One is looking back at the corporate collapse of Carillion at the Work and Pensions Select Committee, while the Environmental Audit Committee’s Green Finance inquiry is looking to the future, considering matters including investment in long-term sustainable development and proposals for disclosure of climate-related financial risk.
The Environmental Audit Committee’s role is to hold government (and non-departmental bodies like TPR) to account and to audit performance against sustainable development and environmental protection targets. Unlike most select committees, the Environmental Audit Committee’s remit cuts across government rather than focusing on the work of a particular department.
The Green Finance inquiry is broad-ranging; a key element of this inquiry for pension trustees looks at proposals for the assessment and reporting of climate liabilities and risks to schemes.
The committee has been hearing evidence on how trustees perceive their fiduciary duties, including considering environmental, social and governance factors, and how some trustees are leading the way on climate risk. However, submissions have expressed concerns that many trustees are not doing enough to manage climate risks to their scheme.
Evidence given to the inquiry has been that not all pension trustees appreciate the financial risk presented by climate change; some trustees are taking a leadership role but others are resistant to change or underestimate the financial impacts on their pension scheme.
Climate risks impact broadly across business, the economy and markets and are not just an issue for scheme investments. Many schemes are also sponsored by employers whose financial positions and prospects for growth are dependent on current and future policies and developments in relation to climate change.

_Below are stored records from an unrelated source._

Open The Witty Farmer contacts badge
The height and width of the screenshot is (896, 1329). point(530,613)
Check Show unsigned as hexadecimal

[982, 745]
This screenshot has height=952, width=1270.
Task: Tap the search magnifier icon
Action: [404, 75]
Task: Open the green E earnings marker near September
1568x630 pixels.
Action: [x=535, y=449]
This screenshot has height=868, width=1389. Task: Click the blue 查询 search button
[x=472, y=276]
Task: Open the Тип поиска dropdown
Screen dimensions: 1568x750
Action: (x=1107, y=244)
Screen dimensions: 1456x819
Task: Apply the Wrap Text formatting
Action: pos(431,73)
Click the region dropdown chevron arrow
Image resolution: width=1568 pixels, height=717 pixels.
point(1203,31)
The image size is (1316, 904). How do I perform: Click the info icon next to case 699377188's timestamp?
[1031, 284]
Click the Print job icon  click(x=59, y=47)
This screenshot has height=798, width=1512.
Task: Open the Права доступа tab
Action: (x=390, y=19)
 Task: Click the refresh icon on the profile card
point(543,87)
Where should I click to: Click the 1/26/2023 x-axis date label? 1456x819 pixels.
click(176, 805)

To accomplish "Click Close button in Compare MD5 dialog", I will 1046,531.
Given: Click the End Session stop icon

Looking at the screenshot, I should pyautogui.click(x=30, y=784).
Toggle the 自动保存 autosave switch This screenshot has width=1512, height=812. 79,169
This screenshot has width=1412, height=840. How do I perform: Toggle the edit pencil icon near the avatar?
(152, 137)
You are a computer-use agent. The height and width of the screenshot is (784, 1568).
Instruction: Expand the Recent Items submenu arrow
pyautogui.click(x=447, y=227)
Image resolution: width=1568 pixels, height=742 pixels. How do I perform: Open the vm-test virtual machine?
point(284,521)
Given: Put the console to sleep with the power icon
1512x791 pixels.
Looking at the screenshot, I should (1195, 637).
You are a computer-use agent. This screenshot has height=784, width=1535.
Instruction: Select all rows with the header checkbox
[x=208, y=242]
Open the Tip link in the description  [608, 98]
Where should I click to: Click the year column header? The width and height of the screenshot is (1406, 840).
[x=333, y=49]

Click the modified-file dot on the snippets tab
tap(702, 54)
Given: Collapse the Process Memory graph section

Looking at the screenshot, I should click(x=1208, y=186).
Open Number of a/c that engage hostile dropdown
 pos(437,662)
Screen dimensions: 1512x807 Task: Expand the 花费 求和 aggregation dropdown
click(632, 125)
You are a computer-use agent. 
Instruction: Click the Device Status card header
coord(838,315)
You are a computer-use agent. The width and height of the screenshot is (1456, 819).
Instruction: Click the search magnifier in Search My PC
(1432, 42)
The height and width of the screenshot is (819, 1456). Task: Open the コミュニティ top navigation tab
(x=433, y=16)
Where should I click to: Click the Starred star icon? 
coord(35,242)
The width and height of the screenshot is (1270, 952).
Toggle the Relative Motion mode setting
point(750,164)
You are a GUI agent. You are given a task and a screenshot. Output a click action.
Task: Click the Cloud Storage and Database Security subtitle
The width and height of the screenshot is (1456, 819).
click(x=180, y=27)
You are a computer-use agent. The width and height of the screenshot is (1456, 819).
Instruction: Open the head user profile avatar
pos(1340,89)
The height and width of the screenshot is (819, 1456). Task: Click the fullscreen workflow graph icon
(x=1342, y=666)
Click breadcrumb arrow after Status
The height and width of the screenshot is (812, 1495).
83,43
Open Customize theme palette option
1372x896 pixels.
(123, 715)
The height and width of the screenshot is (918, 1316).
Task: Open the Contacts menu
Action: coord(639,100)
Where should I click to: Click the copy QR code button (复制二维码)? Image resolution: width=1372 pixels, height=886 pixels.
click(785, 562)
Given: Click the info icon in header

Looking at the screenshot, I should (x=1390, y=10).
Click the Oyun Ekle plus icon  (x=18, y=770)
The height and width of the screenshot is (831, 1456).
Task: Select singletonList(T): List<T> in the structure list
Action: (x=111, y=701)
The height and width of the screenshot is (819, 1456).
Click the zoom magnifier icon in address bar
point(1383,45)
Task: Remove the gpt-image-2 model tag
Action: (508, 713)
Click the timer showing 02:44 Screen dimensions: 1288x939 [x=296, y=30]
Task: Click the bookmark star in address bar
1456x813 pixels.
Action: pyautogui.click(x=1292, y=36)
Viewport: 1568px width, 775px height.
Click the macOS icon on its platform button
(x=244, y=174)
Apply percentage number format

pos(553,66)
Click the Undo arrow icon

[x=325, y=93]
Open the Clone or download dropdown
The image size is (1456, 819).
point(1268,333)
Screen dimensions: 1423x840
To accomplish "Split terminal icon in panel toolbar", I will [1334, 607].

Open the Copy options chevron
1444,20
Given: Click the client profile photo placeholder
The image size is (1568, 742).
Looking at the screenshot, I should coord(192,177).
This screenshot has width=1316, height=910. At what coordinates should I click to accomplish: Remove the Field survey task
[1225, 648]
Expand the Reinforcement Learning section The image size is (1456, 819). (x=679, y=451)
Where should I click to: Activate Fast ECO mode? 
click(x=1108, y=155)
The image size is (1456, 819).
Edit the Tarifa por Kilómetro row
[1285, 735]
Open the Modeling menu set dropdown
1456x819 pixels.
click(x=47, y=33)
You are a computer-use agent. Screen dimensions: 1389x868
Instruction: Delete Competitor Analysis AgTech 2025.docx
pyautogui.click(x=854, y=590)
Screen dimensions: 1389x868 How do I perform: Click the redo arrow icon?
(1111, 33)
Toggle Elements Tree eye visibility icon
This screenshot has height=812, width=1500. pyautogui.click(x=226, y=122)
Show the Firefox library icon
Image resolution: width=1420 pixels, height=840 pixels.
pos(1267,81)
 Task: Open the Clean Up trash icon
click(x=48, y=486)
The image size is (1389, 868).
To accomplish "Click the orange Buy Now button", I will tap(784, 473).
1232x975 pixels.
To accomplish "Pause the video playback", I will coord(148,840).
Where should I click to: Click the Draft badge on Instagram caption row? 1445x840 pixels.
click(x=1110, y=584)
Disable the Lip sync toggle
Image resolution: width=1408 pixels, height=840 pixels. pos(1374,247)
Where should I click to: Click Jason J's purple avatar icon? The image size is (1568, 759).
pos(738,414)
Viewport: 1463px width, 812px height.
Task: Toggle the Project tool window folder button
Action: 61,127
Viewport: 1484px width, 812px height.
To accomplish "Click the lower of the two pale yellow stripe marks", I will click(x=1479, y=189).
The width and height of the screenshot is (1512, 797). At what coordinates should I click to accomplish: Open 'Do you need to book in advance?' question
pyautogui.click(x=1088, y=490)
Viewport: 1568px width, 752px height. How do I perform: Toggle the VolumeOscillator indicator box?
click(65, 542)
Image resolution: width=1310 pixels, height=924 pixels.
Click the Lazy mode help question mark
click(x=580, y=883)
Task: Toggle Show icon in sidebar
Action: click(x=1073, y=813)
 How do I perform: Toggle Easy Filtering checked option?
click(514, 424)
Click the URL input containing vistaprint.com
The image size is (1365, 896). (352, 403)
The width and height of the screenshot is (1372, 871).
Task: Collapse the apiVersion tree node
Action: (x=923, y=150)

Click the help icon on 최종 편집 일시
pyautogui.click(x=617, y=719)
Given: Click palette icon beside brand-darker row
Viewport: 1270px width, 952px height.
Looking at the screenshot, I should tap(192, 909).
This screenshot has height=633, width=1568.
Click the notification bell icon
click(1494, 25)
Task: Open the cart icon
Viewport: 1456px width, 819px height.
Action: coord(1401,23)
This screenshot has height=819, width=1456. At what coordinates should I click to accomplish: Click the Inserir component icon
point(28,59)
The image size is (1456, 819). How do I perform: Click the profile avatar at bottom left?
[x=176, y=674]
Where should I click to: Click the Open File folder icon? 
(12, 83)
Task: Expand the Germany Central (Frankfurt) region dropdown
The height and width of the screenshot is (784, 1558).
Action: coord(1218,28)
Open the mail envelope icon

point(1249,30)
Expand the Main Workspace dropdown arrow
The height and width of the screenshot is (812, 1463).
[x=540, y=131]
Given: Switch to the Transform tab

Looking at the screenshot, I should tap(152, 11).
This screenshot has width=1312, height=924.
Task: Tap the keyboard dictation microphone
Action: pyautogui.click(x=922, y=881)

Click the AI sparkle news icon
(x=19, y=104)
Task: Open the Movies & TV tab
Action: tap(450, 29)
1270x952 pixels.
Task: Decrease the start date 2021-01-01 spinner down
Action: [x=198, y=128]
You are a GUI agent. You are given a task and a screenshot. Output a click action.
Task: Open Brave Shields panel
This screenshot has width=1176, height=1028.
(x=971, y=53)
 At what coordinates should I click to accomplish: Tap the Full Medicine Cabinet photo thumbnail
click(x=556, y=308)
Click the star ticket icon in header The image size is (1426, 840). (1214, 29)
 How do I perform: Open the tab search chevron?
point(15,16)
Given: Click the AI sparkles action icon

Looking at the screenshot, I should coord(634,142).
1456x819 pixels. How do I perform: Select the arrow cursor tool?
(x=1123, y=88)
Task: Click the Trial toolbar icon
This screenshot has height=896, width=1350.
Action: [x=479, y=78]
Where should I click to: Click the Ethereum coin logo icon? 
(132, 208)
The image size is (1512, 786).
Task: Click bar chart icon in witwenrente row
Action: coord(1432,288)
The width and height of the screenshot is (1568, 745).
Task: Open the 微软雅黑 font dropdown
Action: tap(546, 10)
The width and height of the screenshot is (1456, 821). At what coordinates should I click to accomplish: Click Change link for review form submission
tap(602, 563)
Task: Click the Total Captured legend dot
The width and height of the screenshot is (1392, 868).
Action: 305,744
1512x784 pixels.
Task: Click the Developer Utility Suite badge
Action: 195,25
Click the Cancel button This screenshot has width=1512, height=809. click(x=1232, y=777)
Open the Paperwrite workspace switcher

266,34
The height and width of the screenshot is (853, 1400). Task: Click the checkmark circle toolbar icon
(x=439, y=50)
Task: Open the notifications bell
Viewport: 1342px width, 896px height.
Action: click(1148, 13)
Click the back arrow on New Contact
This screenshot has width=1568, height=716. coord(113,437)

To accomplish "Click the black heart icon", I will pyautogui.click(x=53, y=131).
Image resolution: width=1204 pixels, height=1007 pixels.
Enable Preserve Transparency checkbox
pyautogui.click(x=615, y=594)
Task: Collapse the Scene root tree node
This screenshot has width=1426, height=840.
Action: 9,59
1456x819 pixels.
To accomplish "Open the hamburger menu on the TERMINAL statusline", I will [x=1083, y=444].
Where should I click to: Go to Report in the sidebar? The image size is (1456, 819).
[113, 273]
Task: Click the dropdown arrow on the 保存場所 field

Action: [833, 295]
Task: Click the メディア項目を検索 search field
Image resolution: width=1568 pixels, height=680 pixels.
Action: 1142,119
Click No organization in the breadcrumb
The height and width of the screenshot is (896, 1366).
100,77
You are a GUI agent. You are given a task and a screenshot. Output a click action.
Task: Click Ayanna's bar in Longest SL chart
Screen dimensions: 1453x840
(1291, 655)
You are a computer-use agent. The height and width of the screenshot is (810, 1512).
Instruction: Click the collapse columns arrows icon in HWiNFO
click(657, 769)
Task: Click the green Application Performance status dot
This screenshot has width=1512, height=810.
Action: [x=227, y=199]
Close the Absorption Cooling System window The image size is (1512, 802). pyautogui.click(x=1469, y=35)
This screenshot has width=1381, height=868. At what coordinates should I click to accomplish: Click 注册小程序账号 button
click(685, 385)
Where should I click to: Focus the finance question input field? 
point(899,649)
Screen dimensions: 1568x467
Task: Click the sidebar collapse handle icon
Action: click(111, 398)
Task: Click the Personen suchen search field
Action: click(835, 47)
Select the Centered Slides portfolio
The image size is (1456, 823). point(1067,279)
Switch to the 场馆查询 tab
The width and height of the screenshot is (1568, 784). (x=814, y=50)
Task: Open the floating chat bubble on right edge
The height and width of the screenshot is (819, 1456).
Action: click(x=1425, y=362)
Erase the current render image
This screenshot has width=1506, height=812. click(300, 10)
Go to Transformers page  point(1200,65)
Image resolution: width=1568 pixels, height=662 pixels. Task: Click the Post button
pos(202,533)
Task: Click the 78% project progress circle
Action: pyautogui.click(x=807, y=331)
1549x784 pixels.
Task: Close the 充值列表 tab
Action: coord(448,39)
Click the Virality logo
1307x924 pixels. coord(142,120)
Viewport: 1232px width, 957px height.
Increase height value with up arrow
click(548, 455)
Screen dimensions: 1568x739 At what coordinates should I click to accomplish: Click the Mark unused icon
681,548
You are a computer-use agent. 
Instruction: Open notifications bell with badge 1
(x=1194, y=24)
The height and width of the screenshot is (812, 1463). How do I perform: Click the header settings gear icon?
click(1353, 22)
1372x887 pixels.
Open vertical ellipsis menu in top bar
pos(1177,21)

The existing framework requires trustees to take financial considerations into account when setting and implementing the scheme’s investment strategy and, while we specifically call out climate risk throughout our investment guidance, many trustees seem to be behind the curve in assessing and managing climate risk to their schemes.
Improving standards of governance and risk management are priorities for TPR and the impact of climate risk sits within that as one of many risks trustees need to consider and act upon. We are part of the UK Regulators’ Climate Forum, formed in 2017 and chaired by the Bank of England, where we meet regularly with the Bank, the Financial Reporting Council and Financial Conduct Authority. As a group we share knowledge, insights and approaches, looking to identify areas where co-ordination and collaboration would be helpful.
There is more to do in this space, so we welcome the committee’s inquiry and will continue to work together across the pensions and broader financial sector.